David Gordon is an old friend, who, as the National Intelligence Officer for economics and globalization in the National Intelligence Council, came to most of my wargames at the Naval War College and World Trade Center in NYC. He later became Vice Chair of the NIC and then head of policy and planning at State in the final Bush years (when diplomacy made quite the comeback). One of the smartest guys I know and just a great guy all around. After Bush ended, he left government and went to direct research at Ian Bremmer's Eurasia Group, which specializes in political risk consulting.
Ian, you know from his books ("J Curve," "Fat Tail," "End of the Free Market"), all of which have made it into my own books or columns. Ian and I did a back-and-forth on his "The Call" blog at Foreign Policy regarding the last one. Ian is deservedly recognized as THE political risk guru out there (he often writes with Nouriel Roubini) and he's done an amazing job of building up Eurasia Group from nothing in just over a dozen years. Having worked with Steve DeAngelis is building up Enterra Solutions over the past 6 years, I truly appreciate what that takes.
I've been working for Dave and Ian since January as a consultant on a project for the government that's been a lot of fun and there are others in the hopper, so this is turning out to be a nice working relationship in addition to my other affiliations. I've missed working for the USG these past few years, so it's been great to get back to that sort of analysis.
The top ten risks cited will also sound familiar enough to readers of this blog. Here's the opening, plus the list as links to the report:
The risks that exercise us most usually center on a country, an issue, an event. We worry over political chaos before or after an election, a coup in a fragile regime, or military conflict with a rogue nation. But for the first time since we've been writing, the political risk environment is much broader this year. It's the change in the world order itself that gives us most cause for concern.

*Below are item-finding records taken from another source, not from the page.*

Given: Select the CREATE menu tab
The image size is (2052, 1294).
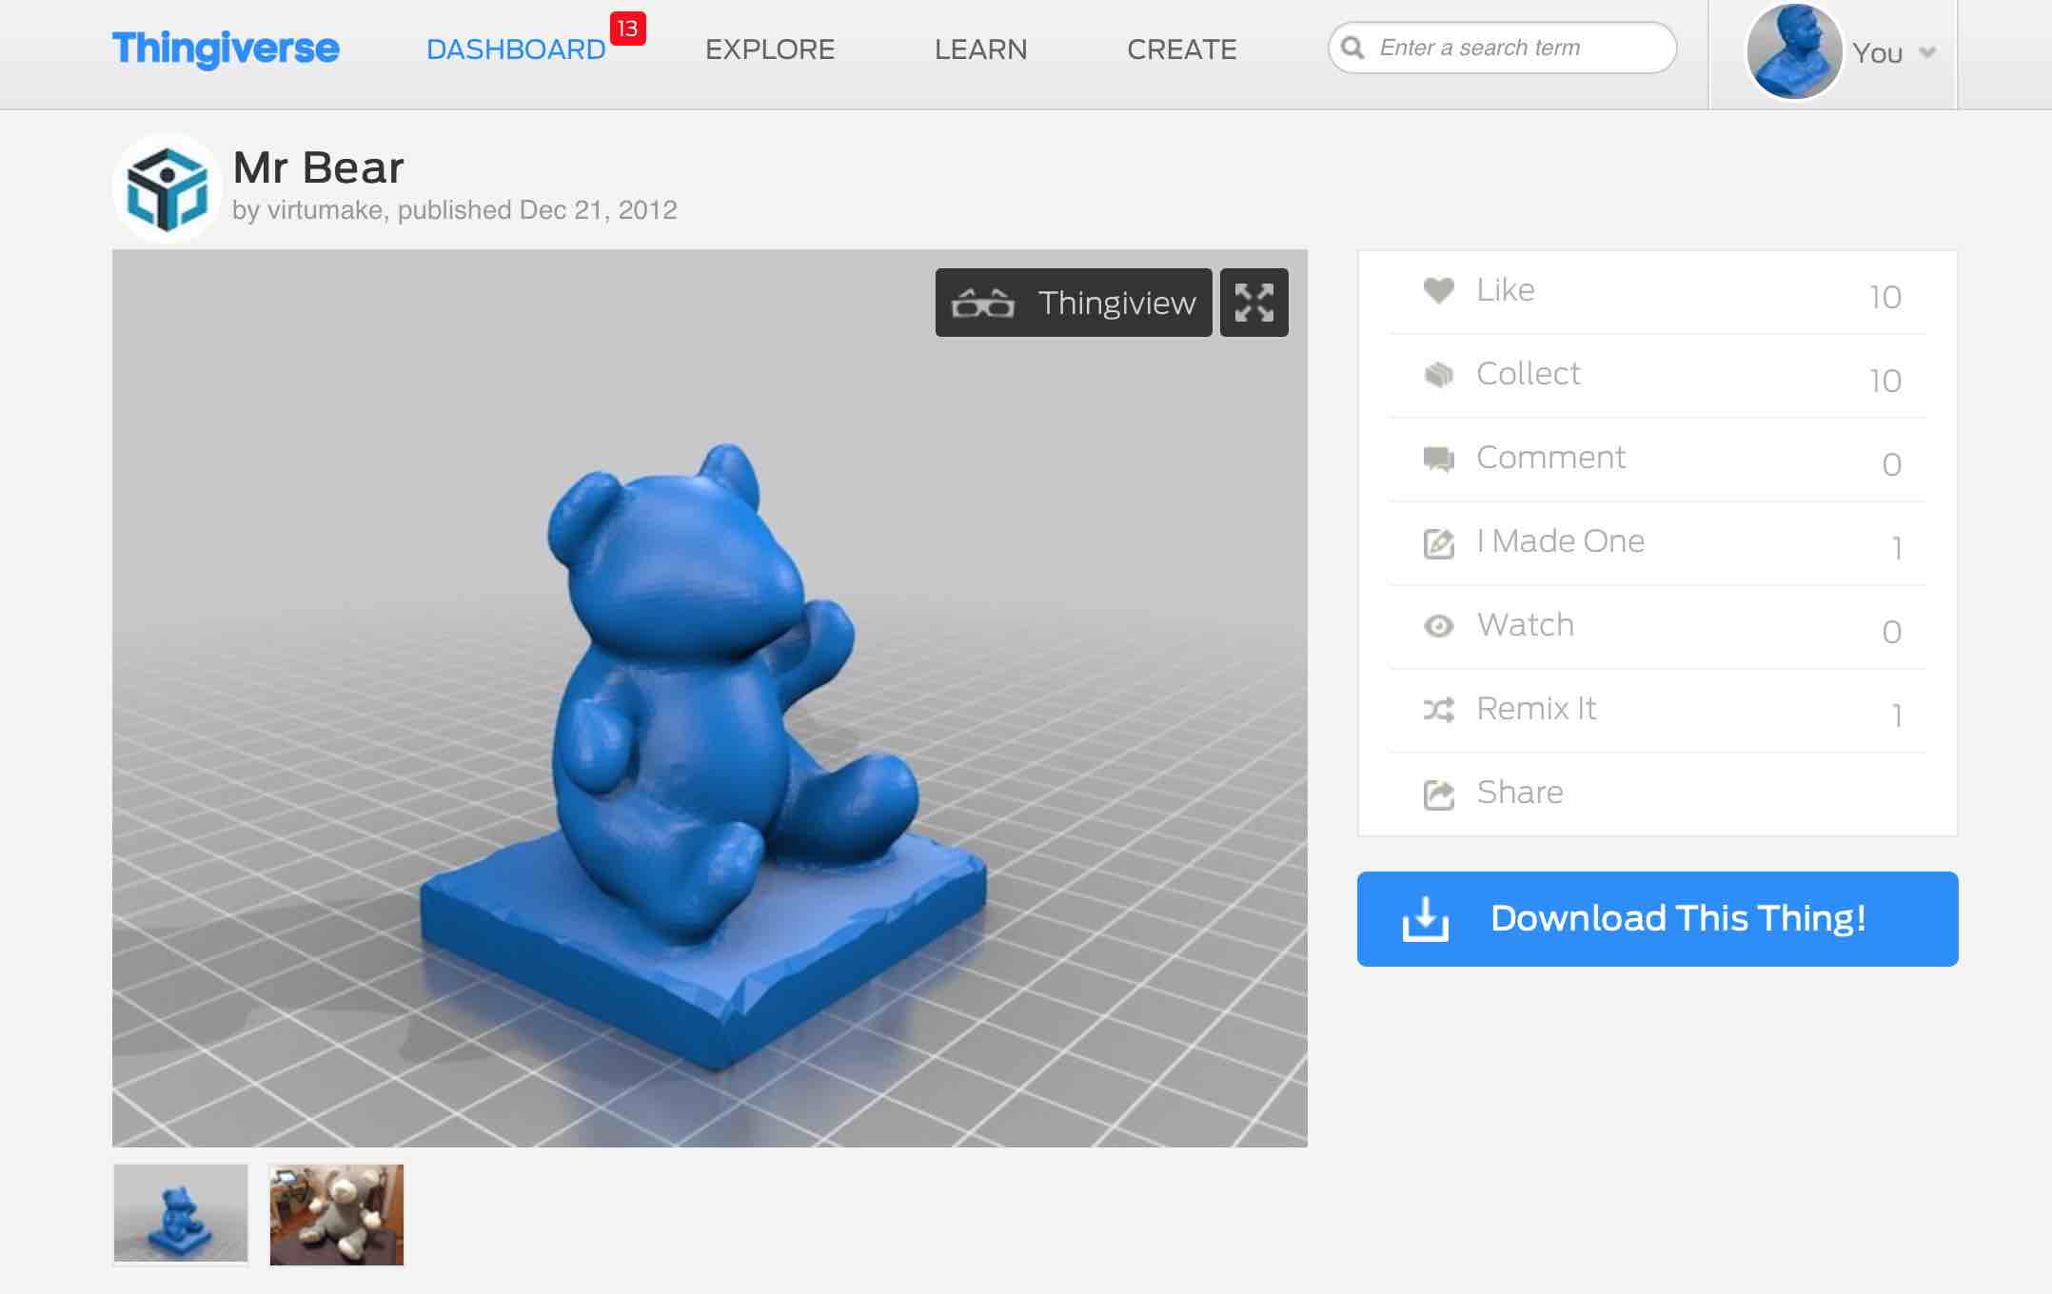Looking at the screenshot, I should pyautogui.click(x=1183, y=48).
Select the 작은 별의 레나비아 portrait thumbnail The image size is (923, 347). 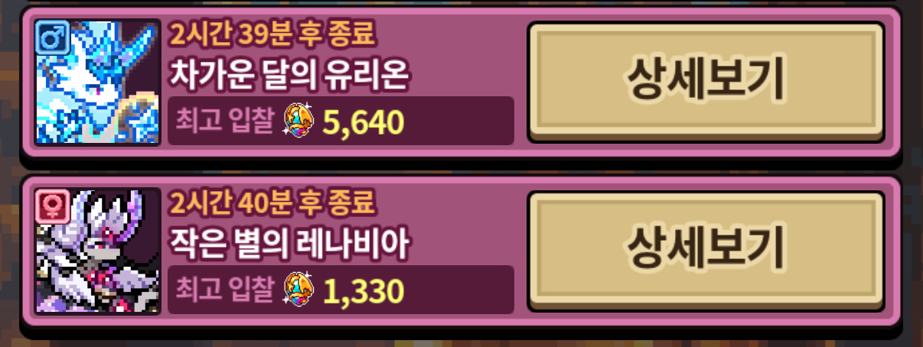[98, 251]
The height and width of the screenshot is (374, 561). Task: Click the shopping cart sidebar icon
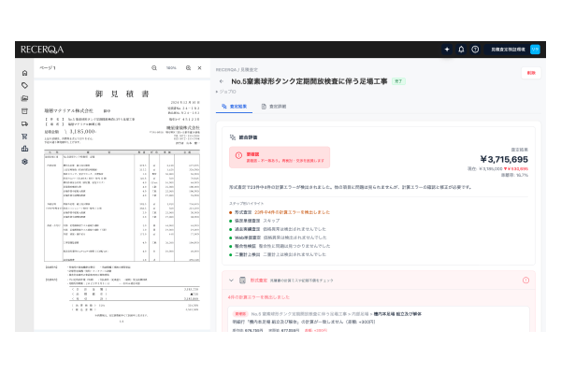25,136
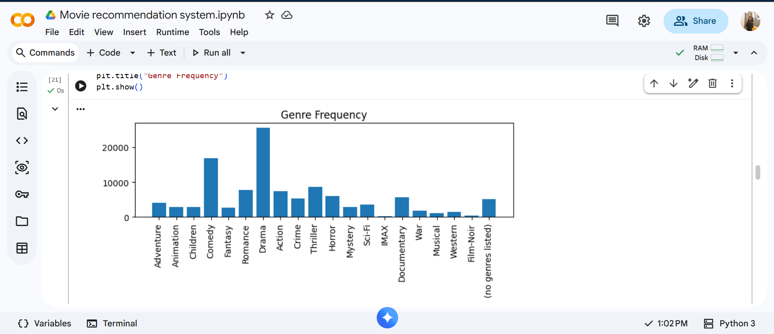Collapse the toolbar header with caret

pyautogui.click(x=754, y=53)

Two years after the financial crisis, there's a strong argument to be made for optimism. The American economy is poised for (at least modest) growth and emerging markets are still churning ahead. By that logic, it's high time for governments, captains of industry, banks, and citizens to get back to business. Time to leave behind record gold prices and put the trillions of dollars sitting on the sidelines back to work.
But that conclusion implies a level of confidence, if not quite comfort, with where the world is headed. Whatever your expected shape of economic recovery—a U-curve, V-curve, L-curve, or something else—we're entering an entirely new world order. That means new ways for states to relate with one another both politically and economically. It means new areas of conflict. 2011 looks to be the year that our understanding of how the world works becomes out of date.
This is scary not because it's incomprehensible but because the scale of change is so great that it becomes difficult to manage. Few of us have experienced a transition of this scope. Following the collapse of the Soviet Union two decades ago, it was fashionable, briefly, to herald a new world order. The pronouncements were premature. Soviet collapse remade the global security balance, but its economic impact was considerably more modest. The advanced industrialized economies had ruled the global economic system; the end of the cold war meant a move from the G7 to the "G7 plus one." Globalization sped up a bit, the West had new countries to invest in (at least for a while), and some of the old ones (Germany) got stronger. "Plus one" didn't imply a new world order.
That's not true today. After the financial crisis, the G7 was replaced by the G20. This change brought no challenge to America's global military supremacy. But the rules of the economic road are a different story and the new geopolitical order is shaped not by a military balance but by an economic one. This new world order marks the end of a decades-long agreement on how the global economy should function. This is world-changing indeed, because the dominant economic trend of the last half century, globalization, now faces a direct challenge from geopolitics.
The rise of this new order will have a profound impact on nearly all of the world's big-picture, long-term trends. A lack of coordinated governance on key economic issues will become entrenched and give rise to lasting international conflict. States and corporations will become more closely aligned in both developed and developing states. Most significantly, we'll see a shift in the highest levels of global conflict to the region where globalization and geopolitics collide with greatest force: for the past twenty years, the sharpest geopolitical tensions were to be found in the Middle East; we'll now see a decisive and long-term shift of those tensions to Asia.
All the risks we're looking at in 2011—conflict from the North Korean succession process, the unwillingness of China to budge under international pressure, the lack of political and economic coordination in Europe, currency controls intensifying global economic misalignment, the geopolitics of cybersecurity—are intensified by this transition to a new world order. The red herrings on our list avoid risk in spite of it.
Surprisingly, and despite all the anxiety these changes have created, there's no name for this new era. We propose the G-Zero. This is the lens through which we'll understand global events in the coming years. It's our top risk for 2011.
THE RISKS
Being Mr. Counterintuitive, I like the "red herrings" the best. They are Iran, Turkey, Sudan and Nigeria. I like the optimism on each.